The Ramban introduces each of the Five Books with a synopsis statement about the major themes in each Book. The following is from Ramban's introduction to Shmot:
"...After He finished the story of Creation (in the Book of Genesis) He began a Book about the first Exile, which was previously decreed (with the Covenant to Abraham), and the Redemption from it. The Exile is not completed until the day that they (i.e. Israel) return to their place and to the elevated level of their Forefathers. So when they left Egypt, even though they had left the house of slavery, they were still considered to be in exile. For they were in a land not their own, wandering in the wilderness. And when they arrived at Mt. Sinai, and made the Mishkan, and God returned (after the Golden Calf sin) and rested His Spirit on them, then they returned to the elevated level of their Forefathers. When the Shechina of God was resting in their tents, and they (Israel) are the Merkava ("Chariot" – mystical term for being God's base in the world), then they were considered Redeemed. That is why the Book (of Exodus) ends with the construction of the Tabernacle - when God's Glory filled it continuously."
WHAT IS RAMBAN SAYING?
The Ramban is explaining the message of the whole Book of Exodus. It begins with the Exile in Egypt and ends with the details of the Mishkan.
So far, so good. Now let us question and analyze the Ramban's words.
Ramban says the true redemption is for the Jews to be in their own place and reach the spiritual level of their Forefathers.
Read closely his words and ask a question (or two).
QUESTIONING THE RAMBAN
A Question: Ramban makes a point that leaving Egypt and its slavery was not yet a total redemption, because the Jews were not yet in their own place. I would assume he means, not yet in the Land of Israel. But then, how could the redemption be complete (at the end of the Book), as it is according to Ramban, if they had a Mishkan but they were not yet in the Land of Israel?
It also seems that the Ramban says the highest level of redemption is when the Jews are on a high spiritual level ("the level of the Forefathers").
With this in mind, ask another question:
A SECOND QUESTION
A Question: Why wasn't the culmination of spiritual achievement the Revelation at Sinai? This would certainly seem to the pinnacle of human spiritual achievement. The Book could have ended at that climax. Why then the need to continue with the Mishkan - wouldn't it seem to be anti-climactic?

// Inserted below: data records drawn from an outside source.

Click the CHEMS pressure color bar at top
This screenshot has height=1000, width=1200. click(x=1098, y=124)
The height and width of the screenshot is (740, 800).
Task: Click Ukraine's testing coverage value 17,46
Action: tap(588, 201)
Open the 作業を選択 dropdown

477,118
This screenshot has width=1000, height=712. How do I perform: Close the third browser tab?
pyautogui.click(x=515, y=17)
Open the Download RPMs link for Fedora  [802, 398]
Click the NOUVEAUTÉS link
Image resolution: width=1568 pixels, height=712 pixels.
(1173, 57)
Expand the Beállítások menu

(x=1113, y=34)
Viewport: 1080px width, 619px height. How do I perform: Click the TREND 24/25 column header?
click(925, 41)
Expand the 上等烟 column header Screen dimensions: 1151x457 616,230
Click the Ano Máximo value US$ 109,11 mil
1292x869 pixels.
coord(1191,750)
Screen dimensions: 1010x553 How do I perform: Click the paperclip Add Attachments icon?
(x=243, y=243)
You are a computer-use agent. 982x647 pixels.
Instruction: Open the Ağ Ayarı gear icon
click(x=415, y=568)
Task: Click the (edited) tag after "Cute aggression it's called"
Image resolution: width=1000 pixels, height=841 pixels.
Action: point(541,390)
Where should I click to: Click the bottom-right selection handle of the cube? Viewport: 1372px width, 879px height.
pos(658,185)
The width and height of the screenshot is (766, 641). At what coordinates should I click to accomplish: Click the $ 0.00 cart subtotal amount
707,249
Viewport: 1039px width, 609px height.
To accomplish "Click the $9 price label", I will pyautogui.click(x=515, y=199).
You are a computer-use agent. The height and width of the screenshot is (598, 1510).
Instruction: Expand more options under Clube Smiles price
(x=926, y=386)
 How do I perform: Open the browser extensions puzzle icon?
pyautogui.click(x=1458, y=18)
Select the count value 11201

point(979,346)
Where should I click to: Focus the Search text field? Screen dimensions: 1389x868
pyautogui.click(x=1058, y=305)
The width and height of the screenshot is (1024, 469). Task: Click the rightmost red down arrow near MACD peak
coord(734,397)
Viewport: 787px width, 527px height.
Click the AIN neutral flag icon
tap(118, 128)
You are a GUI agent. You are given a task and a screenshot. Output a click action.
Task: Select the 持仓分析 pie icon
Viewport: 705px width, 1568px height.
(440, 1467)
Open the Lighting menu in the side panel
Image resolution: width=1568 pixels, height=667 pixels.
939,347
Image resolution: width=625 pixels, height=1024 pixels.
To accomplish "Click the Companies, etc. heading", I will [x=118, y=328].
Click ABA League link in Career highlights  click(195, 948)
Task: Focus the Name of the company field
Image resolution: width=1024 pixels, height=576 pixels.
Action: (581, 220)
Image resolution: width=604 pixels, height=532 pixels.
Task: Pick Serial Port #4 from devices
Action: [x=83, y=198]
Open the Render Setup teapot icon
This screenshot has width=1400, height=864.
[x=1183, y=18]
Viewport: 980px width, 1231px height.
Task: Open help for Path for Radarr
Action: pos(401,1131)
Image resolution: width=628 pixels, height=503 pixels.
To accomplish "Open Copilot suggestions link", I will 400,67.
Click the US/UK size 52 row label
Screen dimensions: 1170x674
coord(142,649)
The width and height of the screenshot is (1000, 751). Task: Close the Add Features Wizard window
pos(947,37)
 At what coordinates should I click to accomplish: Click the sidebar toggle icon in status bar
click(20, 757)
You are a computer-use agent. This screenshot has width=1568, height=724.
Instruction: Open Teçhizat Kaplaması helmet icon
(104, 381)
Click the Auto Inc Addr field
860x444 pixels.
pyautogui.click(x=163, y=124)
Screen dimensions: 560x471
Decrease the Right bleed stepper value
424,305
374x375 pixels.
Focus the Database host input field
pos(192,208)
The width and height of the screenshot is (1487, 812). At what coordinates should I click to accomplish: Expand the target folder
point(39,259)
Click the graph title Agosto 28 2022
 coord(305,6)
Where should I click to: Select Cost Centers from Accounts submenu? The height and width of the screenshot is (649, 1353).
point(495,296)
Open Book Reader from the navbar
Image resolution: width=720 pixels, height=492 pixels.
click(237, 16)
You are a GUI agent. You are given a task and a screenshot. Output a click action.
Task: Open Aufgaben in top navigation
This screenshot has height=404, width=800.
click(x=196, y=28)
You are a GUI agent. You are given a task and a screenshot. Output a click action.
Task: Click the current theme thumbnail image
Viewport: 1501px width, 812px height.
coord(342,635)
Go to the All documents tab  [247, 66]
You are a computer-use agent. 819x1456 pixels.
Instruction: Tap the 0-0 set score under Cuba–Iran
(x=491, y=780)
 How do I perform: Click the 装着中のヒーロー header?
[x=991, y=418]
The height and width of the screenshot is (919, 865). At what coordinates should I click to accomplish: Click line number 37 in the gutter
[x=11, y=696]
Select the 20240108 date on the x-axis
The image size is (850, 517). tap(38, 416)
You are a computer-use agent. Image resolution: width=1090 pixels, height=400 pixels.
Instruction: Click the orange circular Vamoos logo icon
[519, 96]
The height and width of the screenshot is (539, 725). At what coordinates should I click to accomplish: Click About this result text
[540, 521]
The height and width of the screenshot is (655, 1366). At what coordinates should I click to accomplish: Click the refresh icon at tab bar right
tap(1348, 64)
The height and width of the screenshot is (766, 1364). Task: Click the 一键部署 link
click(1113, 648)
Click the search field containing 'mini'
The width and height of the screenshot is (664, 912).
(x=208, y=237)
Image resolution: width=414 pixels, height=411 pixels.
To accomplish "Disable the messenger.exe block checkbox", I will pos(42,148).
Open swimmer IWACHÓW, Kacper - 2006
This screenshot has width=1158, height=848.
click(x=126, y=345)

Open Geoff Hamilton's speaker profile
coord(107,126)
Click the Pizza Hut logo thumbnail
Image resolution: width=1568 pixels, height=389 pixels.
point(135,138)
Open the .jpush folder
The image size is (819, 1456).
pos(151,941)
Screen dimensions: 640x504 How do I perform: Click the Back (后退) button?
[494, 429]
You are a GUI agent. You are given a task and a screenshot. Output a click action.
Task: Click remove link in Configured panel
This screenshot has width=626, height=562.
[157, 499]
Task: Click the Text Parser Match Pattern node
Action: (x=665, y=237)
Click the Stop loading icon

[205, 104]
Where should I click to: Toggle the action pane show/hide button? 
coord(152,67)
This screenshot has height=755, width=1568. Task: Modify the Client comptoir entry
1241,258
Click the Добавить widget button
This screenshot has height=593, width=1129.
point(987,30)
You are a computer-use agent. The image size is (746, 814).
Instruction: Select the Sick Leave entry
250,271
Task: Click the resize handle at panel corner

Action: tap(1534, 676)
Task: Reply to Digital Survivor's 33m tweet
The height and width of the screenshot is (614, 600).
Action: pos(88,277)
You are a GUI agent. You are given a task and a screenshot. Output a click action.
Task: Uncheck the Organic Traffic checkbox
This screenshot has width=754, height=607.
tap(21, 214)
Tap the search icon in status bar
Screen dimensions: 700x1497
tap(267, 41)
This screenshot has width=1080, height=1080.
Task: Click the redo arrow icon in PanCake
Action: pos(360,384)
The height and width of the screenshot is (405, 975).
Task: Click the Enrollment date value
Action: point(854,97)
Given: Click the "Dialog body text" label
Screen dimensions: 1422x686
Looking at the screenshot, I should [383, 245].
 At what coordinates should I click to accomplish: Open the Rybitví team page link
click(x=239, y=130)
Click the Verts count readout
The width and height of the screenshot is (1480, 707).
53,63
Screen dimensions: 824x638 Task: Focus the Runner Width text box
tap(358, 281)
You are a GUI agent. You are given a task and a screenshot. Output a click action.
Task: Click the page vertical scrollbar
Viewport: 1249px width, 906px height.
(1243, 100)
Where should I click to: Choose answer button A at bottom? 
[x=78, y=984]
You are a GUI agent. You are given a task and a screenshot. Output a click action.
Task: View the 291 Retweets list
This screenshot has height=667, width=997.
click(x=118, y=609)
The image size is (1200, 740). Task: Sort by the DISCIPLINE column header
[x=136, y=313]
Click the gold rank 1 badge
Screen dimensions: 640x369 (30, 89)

Can you think of some answers?
An Answer: It would seems that when the Ramban says "The Exile is not completed until the day that they (i.e. Israel) return to their place", he does not mean to the Land of Israel; he means a "spiritual place." Notice the Ramban says "to their place," and not "to their Land." This is really striking. The Ramban was an ardent lover of Zion - he came to live in Eretz Israel the last years of his life. Yet living in Israel is not, in and of itself, the pinnacle of spiritual achievement. That was achieved in the wilderness since the Place of God's in-dwelling was there.
As to our second question: Why isn't Sinai Revelation considered the peak spiritual achievement, even more than the Mishkan?
An Answer: The reason seems to be: granted that the Revelation was a peak experience, but it was not the normal daily experience. The true spiritual goal, according to the Ramban, is having God live with us day in and day out. To have His Shechina with us "continuously" (the Ramban's last word). To have God with us in our normal, day by day, living. This is the peak even more than Sinai. And it can be achieved even without living in Eretz Yisrael. (A personal note: I live in Jerusalem over 30 years, so I'm not looking for an "out.") And it can be achieved mainly in our own homes, "tents." The Ramban says "Shechina of God was resting in their tents."
The message is both startling and enlightening. Neither Mt. Sinai nor the Land of Israel are the elements necessary for the highest spiritual achievement, according to Ramban. Of course, both are helpful and in a certain sense, necessary, but we reach the Torah's heights in our daily life when God is dwelling within us. This Israel achieved in the wilderness living with the Mishkan in their midst.